La crise de la COVID-19 a vraisemblablement placé la Compagnie de Saint-Sulpice dans une situation financière très précaire, tant en Amérique latine (région gravement frappée) qu’au Canada. Les sulpiciens de Montréal ont infiniment plus donné qu’ils n’ont reçu à travers les siècles. Plusieurs parmi eux venaient de familles riches et ils ont fait profiter tous les Montréalais de leur héritage. Le temps est venu de leur tendre la main et de sauver leur patrimoine qui est aussi le nôtre. Nos gouvernements doivent agir, et agir vite.

2 commentaires
  • Serge Pelletier - Abonné 20 août 2020 03 h 02

    Que voulez-vous Tellier, le gouvernement du Québec, sous le P-M Legault, n'en a que pour les grands projets du style et genre d'un pont tunnel entre Lévis et Québec, des grandioses maisons pour aînés, des énormes écoles aquariums, etc. Sauver par des subventions couvrant les archives historiques, le maintient/adaptation de lieux propices à la conservations de "ces vieux papiers historiques" et les salaires des spécialistes en le domaine (pas très nombreux ici au Québec, cela ne fait pas grand projet du tout...

    Pourtant, plusieurs pays de par le monde conservent jalousement ces types/genres de documents... et mêmes des édifices/maisons... et même des multimillionnaires s'y mettent en ouvrant gratuitement des "musées" pour les exposés. Prenez à Hong Kong - qui est la mecque des milliardaires - l'un de ceux-ci a installé dans deux étages se l'un de ses grattes-ciel un musée où sont offert gratuitement au public la possiblité de voir (derrière des vitrines blindées) des archives historiques qui remontent aux débuts de l'Île de Hong-Kong, de Kawloon, des Nouveaux-Territoires, etc. L'on y apprend beaucoup... comme par exemple que les français y étaient beaucoup en nombre (et en commerce de tous genres- y compris l'opium) avant la première guerre de l'opium, les régistres des bâteaux, etc.
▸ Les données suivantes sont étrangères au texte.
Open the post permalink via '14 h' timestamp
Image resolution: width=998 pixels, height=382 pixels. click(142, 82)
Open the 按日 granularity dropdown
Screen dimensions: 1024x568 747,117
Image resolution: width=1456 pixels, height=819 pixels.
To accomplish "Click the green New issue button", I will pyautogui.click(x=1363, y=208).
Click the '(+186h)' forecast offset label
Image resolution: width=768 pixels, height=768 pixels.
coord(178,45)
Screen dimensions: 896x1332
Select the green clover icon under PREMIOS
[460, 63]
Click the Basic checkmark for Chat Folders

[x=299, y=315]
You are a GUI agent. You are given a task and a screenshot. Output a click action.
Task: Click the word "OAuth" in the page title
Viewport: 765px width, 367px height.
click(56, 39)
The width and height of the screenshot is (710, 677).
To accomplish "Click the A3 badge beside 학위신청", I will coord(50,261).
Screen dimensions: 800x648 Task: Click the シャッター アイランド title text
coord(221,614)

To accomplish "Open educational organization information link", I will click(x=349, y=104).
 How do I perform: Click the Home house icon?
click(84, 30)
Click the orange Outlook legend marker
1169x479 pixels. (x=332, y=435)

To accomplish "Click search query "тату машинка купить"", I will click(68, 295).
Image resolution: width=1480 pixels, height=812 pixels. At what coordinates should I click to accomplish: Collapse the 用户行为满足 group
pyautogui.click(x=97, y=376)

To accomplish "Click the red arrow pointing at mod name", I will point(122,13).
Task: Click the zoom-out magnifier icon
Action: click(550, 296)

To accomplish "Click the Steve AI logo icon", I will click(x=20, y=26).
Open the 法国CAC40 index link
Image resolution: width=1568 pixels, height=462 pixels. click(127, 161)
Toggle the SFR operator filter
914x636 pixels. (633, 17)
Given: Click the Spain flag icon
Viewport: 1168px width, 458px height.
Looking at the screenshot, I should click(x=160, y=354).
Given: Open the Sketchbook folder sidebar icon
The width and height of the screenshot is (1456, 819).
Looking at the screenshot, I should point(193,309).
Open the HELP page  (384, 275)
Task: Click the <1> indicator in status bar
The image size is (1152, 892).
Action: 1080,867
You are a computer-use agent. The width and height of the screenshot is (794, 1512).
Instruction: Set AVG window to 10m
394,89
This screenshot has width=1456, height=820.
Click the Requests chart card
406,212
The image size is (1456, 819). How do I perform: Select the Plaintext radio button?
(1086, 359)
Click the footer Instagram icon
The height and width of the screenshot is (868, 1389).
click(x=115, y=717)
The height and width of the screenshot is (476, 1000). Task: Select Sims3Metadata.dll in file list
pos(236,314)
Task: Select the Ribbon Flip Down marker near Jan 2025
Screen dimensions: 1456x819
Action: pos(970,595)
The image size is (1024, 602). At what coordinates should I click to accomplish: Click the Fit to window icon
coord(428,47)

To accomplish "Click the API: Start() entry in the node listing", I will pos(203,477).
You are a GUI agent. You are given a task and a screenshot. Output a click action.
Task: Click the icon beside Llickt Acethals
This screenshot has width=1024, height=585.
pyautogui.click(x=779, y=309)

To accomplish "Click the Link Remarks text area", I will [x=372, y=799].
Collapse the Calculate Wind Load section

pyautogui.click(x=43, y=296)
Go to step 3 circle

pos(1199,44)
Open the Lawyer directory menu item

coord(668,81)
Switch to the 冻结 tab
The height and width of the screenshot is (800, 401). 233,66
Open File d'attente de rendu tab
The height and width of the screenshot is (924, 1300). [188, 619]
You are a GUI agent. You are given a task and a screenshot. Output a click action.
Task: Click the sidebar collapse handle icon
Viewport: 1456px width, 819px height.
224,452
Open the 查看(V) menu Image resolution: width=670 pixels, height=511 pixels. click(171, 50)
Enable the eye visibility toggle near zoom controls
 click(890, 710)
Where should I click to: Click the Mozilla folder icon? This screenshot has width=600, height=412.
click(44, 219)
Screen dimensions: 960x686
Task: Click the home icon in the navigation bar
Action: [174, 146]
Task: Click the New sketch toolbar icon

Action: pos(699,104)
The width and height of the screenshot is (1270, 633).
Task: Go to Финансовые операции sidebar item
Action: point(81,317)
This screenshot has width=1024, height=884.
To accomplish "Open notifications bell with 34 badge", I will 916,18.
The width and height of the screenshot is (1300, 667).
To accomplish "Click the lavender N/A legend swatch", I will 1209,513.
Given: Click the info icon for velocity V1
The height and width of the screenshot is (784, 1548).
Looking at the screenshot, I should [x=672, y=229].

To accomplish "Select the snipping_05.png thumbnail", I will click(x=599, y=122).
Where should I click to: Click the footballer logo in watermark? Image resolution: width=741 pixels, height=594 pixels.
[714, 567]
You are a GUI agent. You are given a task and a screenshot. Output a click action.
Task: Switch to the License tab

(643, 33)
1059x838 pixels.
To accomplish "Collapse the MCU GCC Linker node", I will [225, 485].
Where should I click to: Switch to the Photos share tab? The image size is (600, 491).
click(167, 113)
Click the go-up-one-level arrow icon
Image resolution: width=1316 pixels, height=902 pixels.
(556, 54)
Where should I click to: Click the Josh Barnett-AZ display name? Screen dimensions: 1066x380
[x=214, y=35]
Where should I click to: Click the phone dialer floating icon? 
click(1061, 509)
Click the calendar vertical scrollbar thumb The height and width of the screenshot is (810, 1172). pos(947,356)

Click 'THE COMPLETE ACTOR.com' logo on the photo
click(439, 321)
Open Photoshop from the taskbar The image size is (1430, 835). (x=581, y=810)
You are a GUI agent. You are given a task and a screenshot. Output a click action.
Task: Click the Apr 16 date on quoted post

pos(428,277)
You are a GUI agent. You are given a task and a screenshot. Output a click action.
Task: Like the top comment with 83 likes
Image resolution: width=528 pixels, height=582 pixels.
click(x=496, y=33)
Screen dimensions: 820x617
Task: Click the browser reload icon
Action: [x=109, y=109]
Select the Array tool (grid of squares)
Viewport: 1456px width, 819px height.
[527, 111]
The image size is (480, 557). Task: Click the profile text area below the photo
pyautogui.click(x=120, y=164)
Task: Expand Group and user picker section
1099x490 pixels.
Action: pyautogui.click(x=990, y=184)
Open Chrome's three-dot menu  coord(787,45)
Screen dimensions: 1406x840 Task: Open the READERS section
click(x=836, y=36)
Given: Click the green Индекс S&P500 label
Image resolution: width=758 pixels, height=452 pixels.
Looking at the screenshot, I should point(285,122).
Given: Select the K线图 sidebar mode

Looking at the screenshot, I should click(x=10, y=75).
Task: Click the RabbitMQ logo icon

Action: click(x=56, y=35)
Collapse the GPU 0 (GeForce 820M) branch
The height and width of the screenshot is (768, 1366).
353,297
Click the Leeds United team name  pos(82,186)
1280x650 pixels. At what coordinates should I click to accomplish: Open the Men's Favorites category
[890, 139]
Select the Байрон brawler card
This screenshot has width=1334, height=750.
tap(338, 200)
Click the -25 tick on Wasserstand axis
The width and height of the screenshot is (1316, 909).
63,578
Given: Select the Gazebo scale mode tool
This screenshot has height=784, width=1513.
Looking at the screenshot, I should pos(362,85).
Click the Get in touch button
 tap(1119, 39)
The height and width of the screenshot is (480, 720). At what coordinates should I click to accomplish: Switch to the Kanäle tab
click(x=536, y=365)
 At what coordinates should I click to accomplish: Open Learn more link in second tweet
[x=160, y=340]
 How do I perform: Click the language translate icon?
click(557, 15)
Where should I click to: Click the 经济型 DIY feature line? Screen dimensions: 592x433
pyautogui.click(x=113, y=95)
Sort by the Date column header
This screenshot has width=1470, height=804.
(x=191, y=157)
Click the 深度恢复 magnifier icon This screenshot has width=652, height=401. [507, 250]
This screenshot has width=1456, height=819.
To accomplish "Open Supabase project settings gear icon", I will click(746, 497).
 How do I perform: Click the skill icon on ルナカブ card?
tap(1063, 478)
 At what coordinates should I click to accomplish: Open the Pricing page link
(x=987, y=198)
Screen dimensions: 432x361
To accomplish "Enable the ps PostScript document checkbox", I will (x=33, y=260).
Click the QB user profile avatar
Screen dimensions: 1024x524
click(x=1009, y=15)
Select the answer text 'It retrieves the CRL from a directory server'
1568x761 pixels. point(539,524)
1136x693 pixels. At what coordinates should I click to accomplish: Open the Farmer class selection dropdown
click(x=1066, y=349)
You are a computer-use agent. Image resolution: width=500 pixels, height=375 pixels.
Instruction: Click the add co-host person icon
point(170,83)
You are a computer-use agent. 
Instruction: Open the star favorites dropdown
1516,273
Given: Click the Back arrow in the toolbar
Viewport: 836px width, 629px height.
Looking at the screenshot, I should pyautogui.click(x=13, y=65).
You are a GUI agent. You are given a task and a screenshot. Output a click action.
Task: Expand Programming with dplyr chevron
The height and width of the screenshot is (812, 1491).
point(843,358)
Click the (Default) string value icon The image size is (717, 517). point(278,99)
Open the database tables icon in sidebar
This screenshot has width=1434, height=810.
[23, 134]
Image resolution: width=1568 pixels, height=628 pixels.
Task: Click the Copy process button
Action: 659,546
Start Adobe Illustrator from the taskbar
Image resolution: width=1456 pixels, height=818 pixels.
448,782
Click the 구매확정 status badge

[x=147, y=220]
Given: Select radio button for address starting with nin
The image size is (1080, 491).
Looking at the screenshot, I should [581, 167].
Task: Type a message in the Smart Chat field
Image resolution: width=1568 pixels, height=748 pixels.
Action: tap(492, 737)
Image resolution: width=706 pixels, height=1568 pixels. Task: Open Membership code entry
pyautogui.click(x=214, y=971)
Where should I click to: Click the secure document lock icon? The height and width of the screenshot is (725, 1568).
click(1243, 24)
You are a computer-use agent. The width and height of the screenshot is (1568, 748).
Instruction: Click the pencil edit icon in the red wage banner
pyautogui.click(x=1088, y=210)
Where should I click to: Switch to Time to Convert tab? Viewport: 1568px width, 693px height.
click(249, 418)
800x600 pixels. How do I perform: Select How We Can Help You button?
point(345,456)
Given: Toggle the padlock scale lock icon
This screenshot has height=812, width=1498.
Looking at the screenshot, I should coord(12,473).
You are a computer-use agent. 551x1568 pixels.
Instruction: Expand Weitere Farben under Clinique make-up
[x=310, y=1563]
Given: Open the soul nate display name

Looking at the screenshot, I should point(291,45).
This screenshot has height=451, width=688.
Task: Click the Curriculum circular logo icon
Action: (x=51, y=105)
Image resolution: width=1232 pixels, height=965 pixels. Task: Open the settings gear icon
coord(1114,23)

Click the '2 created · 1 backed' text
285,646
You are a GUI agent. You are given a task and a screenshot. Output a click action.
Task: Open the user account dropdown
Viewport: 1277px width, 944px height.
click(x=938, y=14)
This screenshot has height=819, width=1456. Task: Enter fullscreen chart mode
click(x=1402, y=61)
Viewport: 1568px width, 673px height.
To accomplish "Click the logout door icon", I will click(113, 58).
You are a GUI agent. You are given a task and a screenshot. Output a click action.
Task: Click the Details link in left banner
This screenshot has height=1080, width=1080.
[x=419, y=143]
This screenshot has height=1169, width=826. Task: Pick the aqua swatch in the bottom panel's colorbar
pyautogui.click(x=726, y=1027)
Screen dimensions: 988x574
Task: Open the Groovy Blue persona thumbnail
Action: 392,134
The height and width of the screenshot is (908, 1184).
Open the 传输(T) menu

Les historiens, sous autorisations spéciales du propriétaire peuvent consulter "en main" toutes les pages de tous ces documents... L'État aussi possède en propre une multitude de musées...

    Ici, cela ressemble plus à Macao d'avant la rétrocession (par le Portugal) à la Chine continentale... des barraques décrépies ou abandonnées pratiquement partout, une ou deux "maisons musées" elles aussi décrépies, un seul hotel casino ou la pègre règne en maître, etc. Mais comme ici (en devenir avec le pont tunnel de Québec) de majestueux ponts pour rejoindre des petites îles où habitent des millionnaires...

    Ouais, le Macao Portugais est sans doute l'inspiration de la gang du gouvernement Legault.

  • Anne Boudreault - Inscrite 21 août 2020 08 h 43

    La façon dont cela s'est fait est très inquiétante pour l'intgrité des artéfacts.